In terms of reducing the green house gas carbon dioxide as a means to slow down global warming, which is more effective: An acre of windmills that generate clean electricity or an acre of tree-like branches made of sponges that are coated with a carbon dioxide-collecting resin?
Klaus Lackner is a geophysicist who has worked with Nobel laureate of physics, Martin Perl; Lackner has also explored nuclear fusion at Los Alamos National Laboratory, but from observing his daughter's eighth-grade science fair experiment, which used an aquarium pump and lye to capture about half the carbon dioxide contained in a test tube filled with air, he started to develop the idea of carbon sequestration. In his daughter's science fair experiment, he saw that lye, a corrosively strong base, soaked up the acidic carbon dioxide with greater efficiency than he anticipated. Fast forward 11 years and he has invented a practical, affordable method of capturing carbon dioxide from the air.
His creation is a synthetic "tree" that absorbs a thousand times more CO2 than real trees, which uses CO2 in the process of photosynthesis. The synthetic branches are designed to rotate hourly into a vacuum chamber, where they are soaked in water and release the carbon dioxide, which is pumped away by a compressor. So this system removes CO2 from the air and "harvests" it into cylinders of compressed CO2.
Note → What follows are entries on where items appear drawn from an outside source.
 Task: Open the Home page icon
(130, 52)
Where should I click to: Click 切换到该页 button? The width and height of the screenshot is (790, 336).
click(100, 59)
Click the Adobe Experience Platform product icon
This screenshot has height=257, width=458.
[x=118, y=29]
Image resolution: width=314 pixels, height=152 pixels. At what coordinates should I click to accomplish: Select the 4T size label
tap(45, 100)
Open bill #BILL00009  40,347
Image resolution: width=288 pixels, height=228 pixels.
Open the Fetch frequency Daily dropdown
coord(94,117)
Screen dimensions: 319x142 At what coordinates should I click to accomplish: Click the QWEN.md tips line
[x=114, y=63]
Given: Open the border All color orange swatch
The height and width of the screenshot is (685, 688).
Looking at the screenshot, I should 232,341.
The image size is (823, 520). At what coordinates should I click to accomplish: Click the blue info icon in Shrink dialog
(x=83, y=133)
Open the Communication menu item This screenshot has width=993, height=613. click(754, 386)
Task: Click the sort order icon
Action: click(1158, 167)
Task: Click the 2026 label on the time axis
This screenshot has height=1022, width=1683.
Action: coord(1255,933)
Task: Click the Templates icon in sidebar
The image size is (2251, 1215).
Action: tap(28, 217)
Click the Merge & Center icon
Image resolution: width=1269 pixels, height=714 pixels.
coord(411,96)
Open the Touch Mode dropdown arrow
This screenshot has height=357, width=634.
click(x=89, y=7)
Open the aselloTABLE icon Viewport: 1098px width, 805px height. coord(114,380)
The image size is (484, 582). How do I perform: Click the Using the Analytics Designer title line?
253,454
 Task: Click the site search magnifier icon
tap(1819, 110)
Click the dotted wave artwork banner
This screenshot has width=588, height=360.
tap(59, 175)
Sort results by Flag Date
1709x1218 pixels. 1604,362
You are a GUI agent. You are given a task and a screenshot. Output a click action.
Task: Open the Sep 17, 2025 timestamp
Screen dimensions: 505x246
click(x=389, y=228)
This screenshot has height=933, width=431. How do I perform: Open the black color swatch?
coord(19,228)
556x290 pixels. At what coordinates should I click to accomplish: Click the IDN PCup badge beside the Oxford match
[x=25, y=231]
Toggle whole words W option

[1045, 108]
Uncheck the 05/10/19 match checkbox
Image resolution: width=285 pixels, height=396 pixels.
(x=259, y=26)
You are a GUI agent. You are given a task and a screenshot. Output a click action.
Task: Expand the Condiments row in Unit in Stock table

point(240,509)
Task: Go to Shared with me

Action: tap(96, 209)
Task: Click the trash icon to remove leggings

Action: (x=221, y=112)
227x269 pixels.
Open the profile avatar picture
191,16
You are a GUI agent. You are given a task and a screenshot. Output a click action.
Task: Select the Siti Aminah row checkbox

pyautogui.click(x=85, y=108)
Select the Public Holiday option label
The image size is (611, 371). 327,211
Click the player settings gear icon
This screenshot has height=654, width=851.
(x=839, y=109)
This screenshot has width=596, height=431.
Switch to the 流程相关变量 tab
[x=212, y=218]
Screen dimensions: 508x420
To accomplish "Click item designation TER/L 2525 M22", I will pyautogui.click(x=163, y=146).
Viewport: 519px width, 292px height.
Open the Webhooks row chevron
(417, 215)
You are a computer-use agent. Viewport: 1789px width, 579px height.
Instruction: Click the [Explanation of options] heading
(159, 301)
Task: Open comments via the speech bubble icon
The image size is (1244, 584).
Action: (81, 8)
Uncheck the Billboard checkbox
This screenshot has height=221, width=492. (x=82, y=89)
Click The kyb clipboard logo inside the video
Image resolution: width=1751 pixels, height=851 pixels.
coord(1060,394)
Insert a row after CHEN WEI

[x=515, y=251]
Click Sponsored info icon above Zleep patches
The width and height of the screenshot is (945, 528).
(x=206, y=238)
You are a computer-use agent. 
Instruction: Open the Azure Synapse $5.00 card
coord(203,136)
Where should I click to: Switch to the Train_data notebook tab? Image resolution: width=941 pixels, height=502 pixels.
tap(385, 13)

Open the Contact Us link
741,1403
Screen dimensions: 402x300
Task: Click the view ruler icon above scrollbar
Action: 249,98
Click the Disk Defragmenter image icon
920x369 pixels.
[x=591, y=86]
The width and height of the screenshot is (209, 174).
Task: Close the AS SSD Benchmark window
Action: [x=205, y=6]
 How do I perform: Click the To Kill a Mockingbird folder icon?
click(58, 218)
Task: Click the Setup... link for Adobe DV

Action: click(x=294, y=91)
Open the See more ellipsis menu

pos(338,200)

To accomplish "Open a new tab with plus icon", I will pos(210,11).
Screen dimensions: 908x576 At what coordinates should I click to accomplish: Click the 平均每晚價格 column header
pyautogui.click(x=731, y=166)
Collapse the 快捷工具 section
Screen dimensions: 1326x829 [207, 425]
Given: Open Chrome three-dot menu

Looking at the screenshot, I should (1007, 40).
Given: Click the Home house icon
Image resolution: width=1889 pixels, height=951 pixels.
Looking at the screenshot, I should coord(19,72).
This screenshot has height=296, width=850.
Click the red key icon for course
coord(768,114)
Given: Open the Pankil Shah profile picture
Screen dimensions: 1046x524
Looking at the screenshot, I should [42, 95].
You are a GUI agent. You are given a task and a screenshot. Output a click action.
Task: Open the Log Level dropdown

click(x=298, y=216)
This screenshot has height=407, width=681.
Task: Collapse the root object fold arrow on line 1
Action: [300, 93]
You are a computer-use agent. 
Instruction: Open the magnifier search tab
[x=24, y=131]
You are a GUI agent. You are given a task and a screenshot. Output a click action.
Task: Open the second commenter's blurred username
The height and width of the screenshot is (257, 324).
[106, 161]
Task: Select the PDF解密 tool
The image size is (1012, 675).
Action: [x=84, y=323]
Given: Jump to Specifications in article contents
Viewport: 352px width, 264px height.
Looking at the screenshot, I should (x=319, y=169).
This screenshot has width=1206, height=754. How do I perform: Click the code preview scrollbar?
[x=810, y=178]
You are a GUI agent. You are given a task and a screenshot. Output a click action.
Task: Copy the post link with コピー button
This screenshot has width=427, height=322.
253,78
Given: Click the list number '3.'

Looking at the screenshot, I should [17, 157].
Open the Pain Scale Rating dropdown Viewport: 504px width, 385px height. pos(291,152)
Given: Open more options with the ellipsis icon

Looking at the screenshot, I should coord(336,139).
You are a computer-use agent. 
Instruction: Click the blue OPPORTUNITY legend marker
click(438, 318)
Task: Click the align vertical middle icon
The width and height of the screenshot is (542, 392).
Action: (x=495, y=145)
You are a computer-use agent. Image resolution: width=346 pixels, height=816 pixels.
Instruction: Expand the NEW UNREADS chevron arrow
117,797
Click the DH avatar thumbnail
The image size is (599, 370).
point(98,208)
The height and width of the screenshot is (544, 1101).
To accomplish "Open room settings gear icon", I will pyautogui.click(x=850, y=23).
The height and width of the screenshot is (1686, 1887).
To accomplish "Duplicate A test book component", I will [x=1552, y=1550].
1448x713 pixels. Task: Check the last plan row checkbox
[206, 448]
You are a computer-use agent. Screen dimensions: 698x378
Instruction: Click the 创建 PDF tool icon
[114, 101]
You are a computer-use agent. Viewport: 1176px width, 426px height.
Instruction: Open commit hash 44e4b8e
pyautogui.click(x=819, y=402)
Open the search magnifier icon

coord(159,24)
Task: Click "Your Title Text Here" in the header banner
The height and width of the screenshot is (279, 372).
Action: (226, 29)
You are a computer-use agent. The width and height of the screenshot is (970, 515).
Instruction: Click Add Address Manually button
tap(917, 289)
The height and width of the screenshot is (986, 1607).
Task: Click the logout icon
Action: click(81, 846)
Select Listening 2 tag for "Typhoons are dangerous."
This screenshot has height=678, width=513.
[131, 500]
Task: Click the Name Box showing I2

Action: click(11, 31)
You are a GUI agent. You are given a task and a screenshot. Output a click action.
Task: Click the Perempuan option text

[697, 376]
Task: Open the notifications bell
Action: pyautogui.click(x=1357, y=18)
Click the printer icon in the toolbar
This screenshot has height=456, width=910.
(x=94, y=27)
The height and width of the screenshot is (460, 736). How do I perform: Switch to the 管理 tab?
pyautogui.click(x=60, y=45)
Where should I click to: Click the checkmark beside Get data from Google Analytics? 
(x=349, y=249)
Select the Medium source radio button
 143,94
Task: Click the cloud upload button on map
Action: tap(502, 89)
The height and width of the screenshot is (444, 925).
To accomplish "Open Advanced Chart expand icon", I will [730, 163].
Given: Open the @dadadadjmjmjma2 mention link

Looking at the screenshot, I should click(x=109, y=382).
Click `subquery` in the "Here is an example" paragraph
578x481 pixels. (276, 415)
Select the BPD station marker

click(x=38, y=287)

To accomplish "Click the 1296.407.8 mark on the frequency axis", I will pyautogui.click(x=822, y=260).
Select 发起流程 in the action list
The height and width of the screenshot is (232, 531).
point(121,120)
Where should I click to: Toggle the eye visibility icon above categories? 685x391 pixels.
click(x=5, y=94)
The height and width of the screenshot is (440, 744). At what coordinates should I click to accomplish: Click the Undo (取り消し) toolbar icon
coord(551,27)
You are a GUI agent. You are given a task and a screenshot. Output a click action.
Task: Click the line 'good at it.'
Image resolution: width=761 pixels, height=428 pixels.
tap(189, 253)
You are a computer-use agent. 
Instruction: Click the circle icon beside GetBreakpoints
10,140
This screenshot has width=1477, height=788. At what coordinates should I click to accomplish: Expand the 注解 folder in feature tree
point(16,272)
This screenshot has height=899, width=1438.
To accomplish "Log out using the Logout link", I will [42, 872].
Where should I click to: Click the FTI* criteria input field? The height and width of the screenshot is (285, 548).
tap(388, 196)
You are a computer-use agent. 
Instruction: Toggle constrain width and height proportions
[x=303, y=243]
Each "tree" can extract a ton of carbon dioxide from the air each day, but even at that rate, reducing annual global carbon emissions by 10% would require "planting" more than 8 million "trees" which Lackner doesn't consider to be a big number, saying that more than 70 million cars and light trucks are manufactured each year. He states that each of his "trees" would cost no more than the average car, compared with the price of about $2 million for a single commercial wind turbine. But, who would pay for these "trees" and where will they be "planted"?